For Buenos Aires Herald

Reich, Xenakis and Messiaen: contemporary, demanding music



            What is contemporary? The matter is polemic; my definition is whatever I feel corresponds with my own lifespan. But the word embraces two antagonic possibilities (in this case applied to what we call classical or academic music): a work that pushes the limits to open new horizons, or one that is content with following on the steps of predecessors. The ones I will comment are of the first type.
            Inaugurating the Mozarteum Midday Concerts at the Gran Rex, MusicaQuantica, conducted by Camilo Santostefano, premièred "The Desert Music" by Steve Reich in chamber version by Alan Pierson (2001) accepted by the composer. Reich, who visited us months ago, is one of the Big Three of minimalist American music, along with Philip Glass and John Adams. Inspired by poems of William Carlos Williams (1954), the score we heard was composed in1982-3. For the poet the desert is a metaphore: a place where humanity can contemplate itself, retrieve their spirituality and make the decisive choices between changing for the best or destroying their very basis. The text is used by bits as part of the total massed sound and is quite unintelligible; the mere listing of the variegated orchestra tells us the density of it: the Percussion ensemble of the Conservatoire Astor Piazzolla, eight-strong (directress, Marina Calzado Linage); the Wind Ensemble of the Colón´s Institute of Art (flutes and brass) prepared by Claudio Fenoglio (eleven players);  the String Ensemble 440 (Ignacio Andrés Mandrafina), fourteen instrumentalists; and four pìanists. Plus the eighteen voices of the Choir. A grand total of fifty-five people.

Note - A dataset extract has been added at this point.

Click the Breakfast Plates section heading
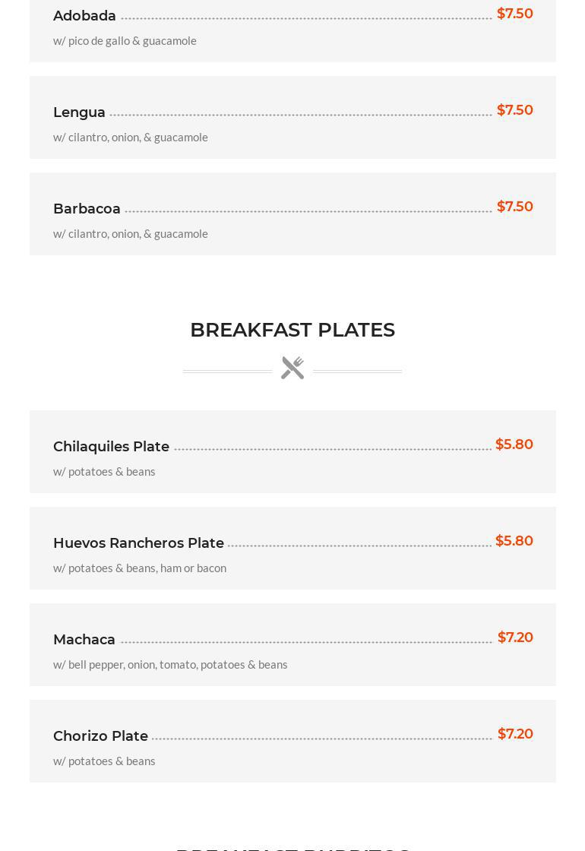Image resolution: width=585 pixels, height=851 pixels. coord(293,330)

            The five pieces last fifty minutes but the third is divided into three, so there are really seven. The technique Reich used is called "phasing" and consists in a combination of minimal patterns; the whole consists in entering or going out of phase. Relentless repetition of a rhythm with different colors combining the aforementioned ensembles, dynamics from pianissimo to fortissimo, gradual changes, some counterpoint and dissonance, strong pulsating effect.   The work has impact and as far as I could apprehend was quite well done under the expert hands of Santostefano.
            Architect, mathematician and composer, Yannis Xenakis (1922-2006) was a controversial  creator who based his music on very complex mathematics-inspired schemes. In 1981 Les Percussions de Strasbourg premièred "Pléïades" for the Mozarteum at the Coliseo, and I was  vividly impressed. The score had been commissioned by the Opéra du Rhin for those six brilliant players. Now Colón Contemporáneo offered it with the Percussion Group of The Hague, quite cosmopolitan: two Dutch, two Mexican, one Spanish, one Japanese (the only woman).

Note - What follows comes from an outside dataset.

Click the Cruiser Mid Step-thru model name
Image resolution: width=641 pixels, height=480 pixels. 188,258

            It´s a long score (53 minutes) divided into four parts: Mixtures, Brass, Keyboards and Skins (Drums). The instruments include one invention of Xenakis: the sixxen, metallophone tuned microtonally similar to the vibraphone but with aluminum profiles instead of plaques. They were imitated by the Colón´s artisans. I found the whole work fascinating, with a colossal variety of timbres and rhythms and dynamics controlled by a mind that knew how to give a solid structure to what could have been a sprawling chaos. And the players were excellent, especially the Japanese Ryoko Imai, adrenalic but strongly disciplined.  Before Xenakis we heard James Tenney´s "Having never written a note for percussion", and in its original version it would have been a frightful bore, for it merely was a tremolo tam-tam going from pianissimo to fortissimo to pianissimo, and it could last ad libitum "for a very long time". But the Hague players did something intelligent and interesting: not one but six tam-tams placed at different heights in the vast hall and a total length of seven minutes. The two culminating minutes had a visceral repercussion such as I have seldom experienced.

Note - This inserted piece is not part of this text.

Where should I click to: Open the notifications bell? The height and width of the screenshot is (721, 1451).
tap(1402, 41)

            There has never been a composer like Olivier Messiaen (1908-92) and there will never be another: he created a musical world that is completely personal. Not only his brand of mysticism is all-encompassing but, to mold it into music, he imagined a panoply of techniques that are all his own and of whom he was a past master. You need a very particular vision to call a symphony movement "Joy of stars´ blood". It is the fifth of the ten movements of the gigantic "Turangalîla Symphony", presented by the National Symphony under Francisco Rettig at the Blue Whale. It´s only the third time that it is played in BA; the second was two decades ago, by the same conductor and orchestra; and further back Pedro Calderón conducted the première. Last year occurred one of the Ministry of Culture´s habitual snafus: the plane tickets for Rettig and the Martenot player weren´t sent in time and the project collapsed...
            The score was commissioned by Koussewitzky for the Boston Symphony; it was written between July 1946 and November 1948 and premièred a year later at Boston conducted by Bernstein. There are two soloists although it´s a symphony: a pianist who has to surmount enormous obstacles; and a specialist in Ondes Martenot, electric instrument invented in 1928 by Maurice Martenot; it can produce microtones; it has a keyboard, and registers can vary the sonority and produce glissandi; it is purely melodic and the sounds are quite beautiful and mysterious. Turangalîla is a Sanskrit word; Turanga is time, Lîla is play in the sense of divine action on the cosmos, and also love. The movements are based on four cyclic themes that recur and are complemented by many others. It is, says the composer, a song of love and a vast counterpoint of rhythm. The instrumentation is monumental and extremely varied, winds, strings, keyboards and a huge assembly of percussion. And it lasts almost 80 minutes.
            This isn´t just a concert, it´s an experience; let yourself be penetrated by it and you will come out transformed, at least for a while. The vast audience gave the performance a rousing ovation, which speaks well of them, but also of the great job done by Rettig and the orchestra (save slight misadjustments in the first minutes) in music of the utmost difficulty, and the tour de force of Marcelo Balat, again demonstrating that he is an admirable pianist, plus Thomas Bloch on the Martenot waves, although I found him too subdued now and then. A triumph for this lovable orchestra, so often mismanaged.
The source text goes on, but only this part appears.